In Gaza, the same script plays out in darker hues. Unable to defeat Hamas, Israel is reportedly supporting a criminal gang led by Yasser Abu Shabab — accused of hoarding humanitarian aid and sowing chaos. The goal appears to be less about restoring order than manufacturing a vacuum that Israel alone can fill.
And even when cooperation is offered — from the Palestinian Authority itself — it is rejected. Why? Because the PA, for all its flaws, insists on Palestinian statehood. And for Netanyahu’s government, that is the original sin.
This refusal to engage with legitimate Palestinian leadership is not new. It has roots that run deep into Israel’s post-1967 strategy. From undermining the Arab Higher Committee during the British Mandate to the “village leagues” of the 1970s and 80s, Israel has long sought to create alternative leaderships that fragment the Palestinian people. The outcome has always been the same: failure.
And yet Netanyahu persists. Because in failure lies convenience. So long as Palestinian leadership is divided or delegitimised, there is no partner for peace — and therefore no peace to be made. The status quo, brutal though it may be, becomes self-justifying.
But the status quo is cracking. International support for Palestinian self-determination is quietly growing. France and Saudi Arabia are preparing to co-host a United Nations summit on the two-state solution. And in the wake of devastation, a younger Palestinian generation is coalescing around a renewed sense of identity, one that is unbending in its demand for rights, not favours.
What Netanyahu fails to understand — or refuses to admit — is that nationhood is not dismantled by manipulating maps or manufacturing surrogates. It is affirmed by suffering, resistance, memory.

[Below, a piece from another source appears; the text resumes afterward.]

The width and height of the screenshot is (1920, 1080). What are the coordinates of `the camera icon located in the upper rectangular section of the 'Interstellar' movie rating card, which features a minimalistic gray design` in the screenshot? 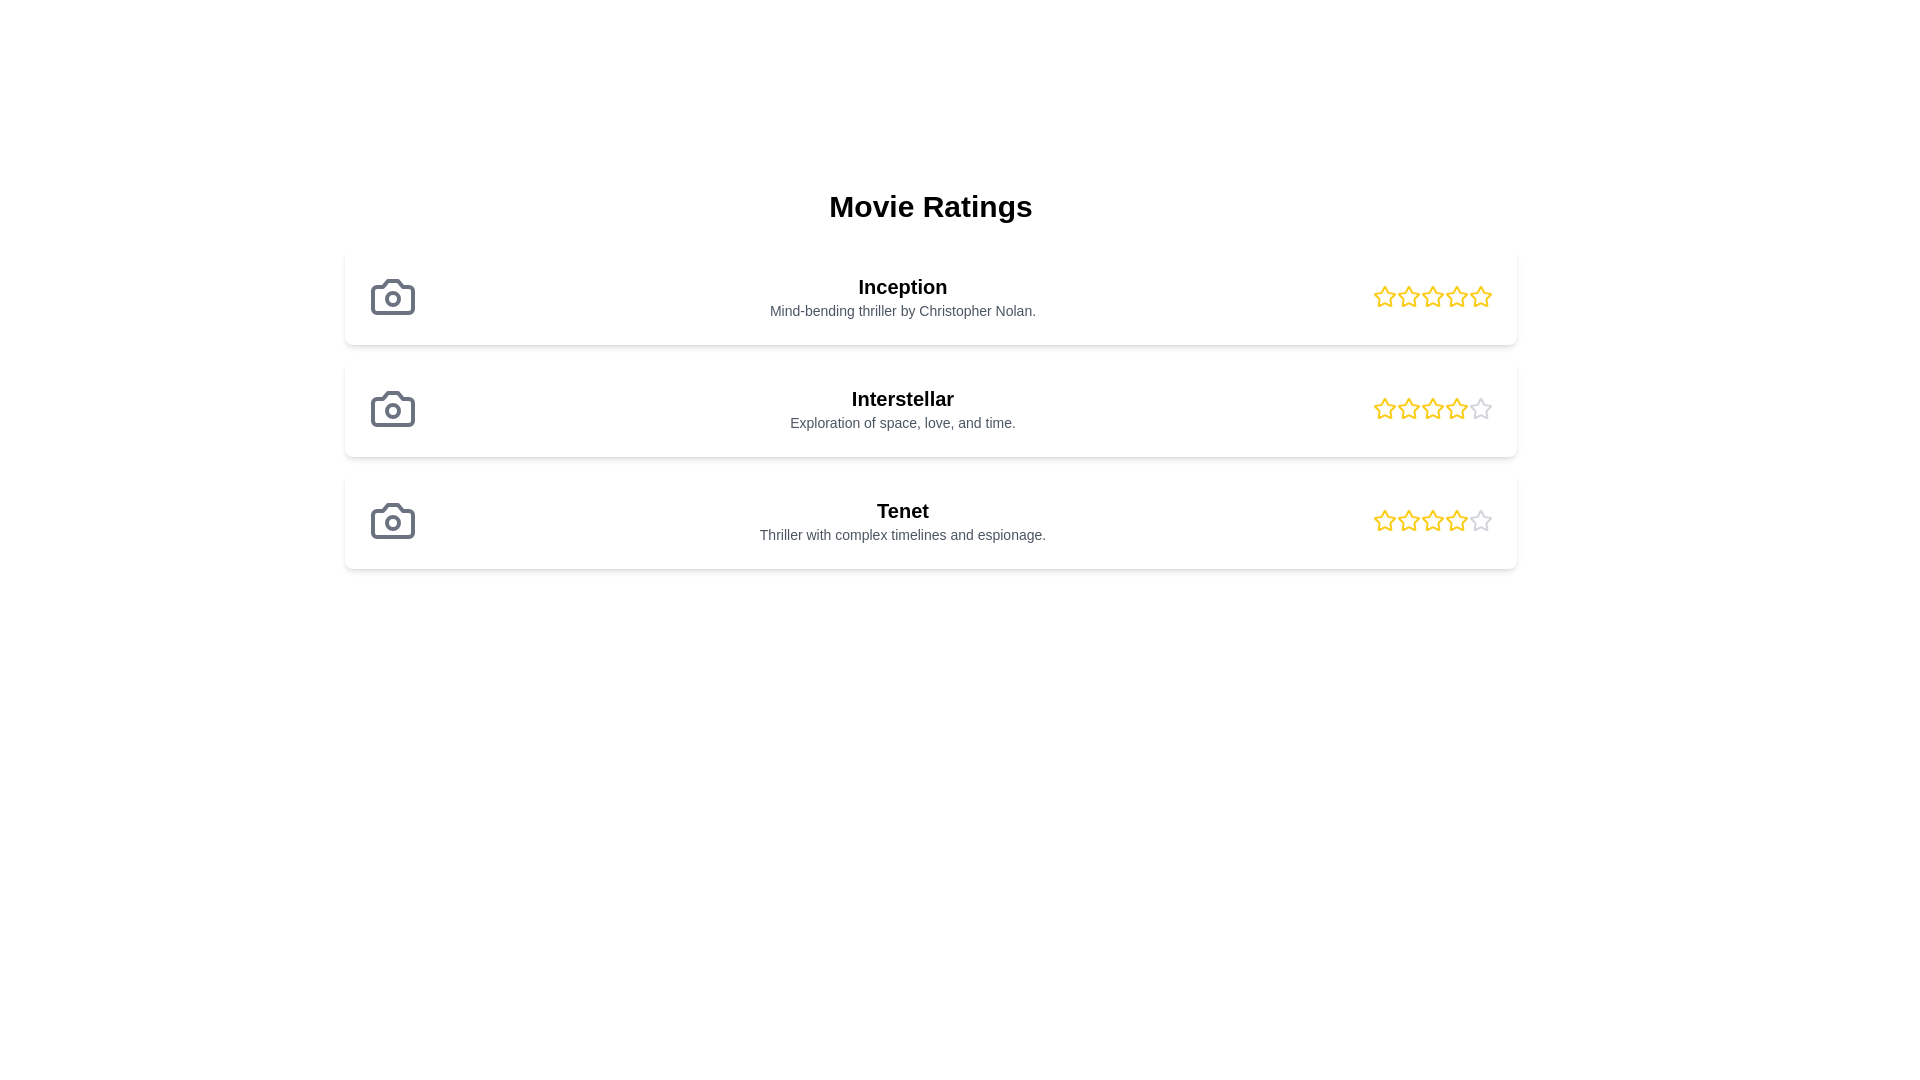 It's located at (393, 407).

This is why the latest ceasefire proposal cannot be treated in isolation. It is not a gesture of peace; it is a manoeuvre of delay. It is a temporary sedation of symptoms, not a cure. For Palestinians, a truce without political transformation is merely a countdown to the next round of airstrikes.
If Netanyahu were serious about peace, he would begin not with a tribal emirate, but with equal rights. He would recognise the Palestinian Authority not as a rival but as a partner. He would lift the blockade on Gaza, stop the settlements and halt the desecration of the two-state framework. But none of these actions would serve his political survival. And so, none are taken.
How many more temporary ceasefires must be signed, only to be broken, before the world admits what Palestinians already know?
That peace, like trust, cannot be imposed. It must be built. And Netanyahu is not building anything — least of all peace.
Dr Imran Khalid is a freelance columnist on international affairs based in Karachi, Pakistan.